Turkey is believed to have backed ISIS in its early stages. This tacit support allowed ISIS to engage Syrian forces that are not supported by Turkey. That implied support from Turkey may have changed when 49 Turkish hostages were taken by ISIS, further complicating the matter. Whatever the reasons though, Turkey has not committed troops, has not condemned ISIS, and will not allow NATO troops to use airbases or staging areas in the nation.
The summation of this brings with it a question. If Middle East nations are only willing to provide lip service to the US-led coalition, and the most ardent allies of America are not willing to have troops put a foot on the ground, how is ISIS supposed to be thwarted? As awesome and powerful as airstrikes may be, even the most rudimentary military strategist will note that airpower cannot take or hold ground positions. With all sides unwilling to commit combat troops, and the general agreement that Iraqi forces are not up to the task, the focus comes back to the US for leadership. A leadership that is needed to prevent a predictable outcome, as stated by Sir Richard Dannatt, former head of the British army,
“If we don’t confront and destroy these Islamic State Jihadi fighters then their influence will grow, their confidence will grow and the problem will get bigger.”

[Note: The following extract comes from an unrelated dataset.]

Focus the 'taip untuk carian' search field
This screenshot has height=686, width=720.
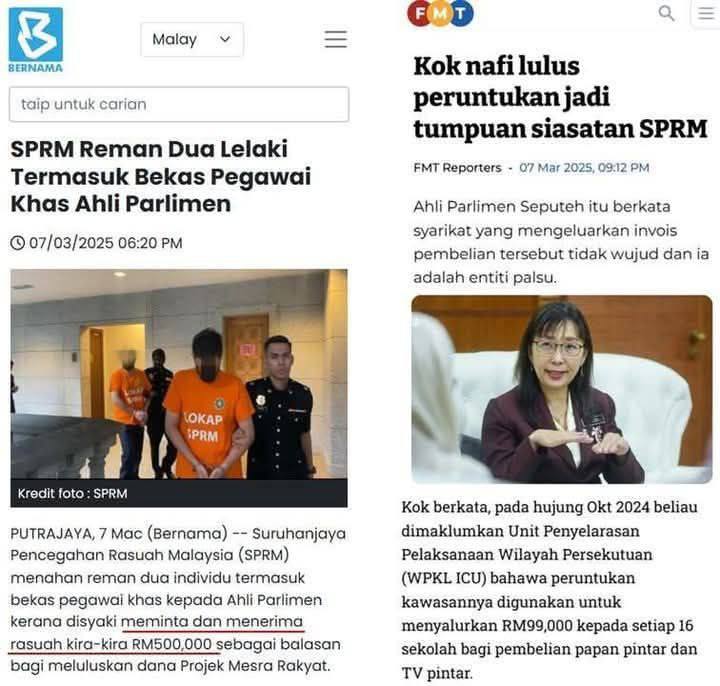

Thus, once again, the world is looking to America to place the majority of combat troops on Iraqi soil to take the brunt of the battle with ISIS. A prospect that is unlikely to change even after President Obama speaks to the UN Security Council. A prospect that will once again place President Obama in the unwelcome spot of either having directly lied to the American people or allowing a problem for the nation to grow.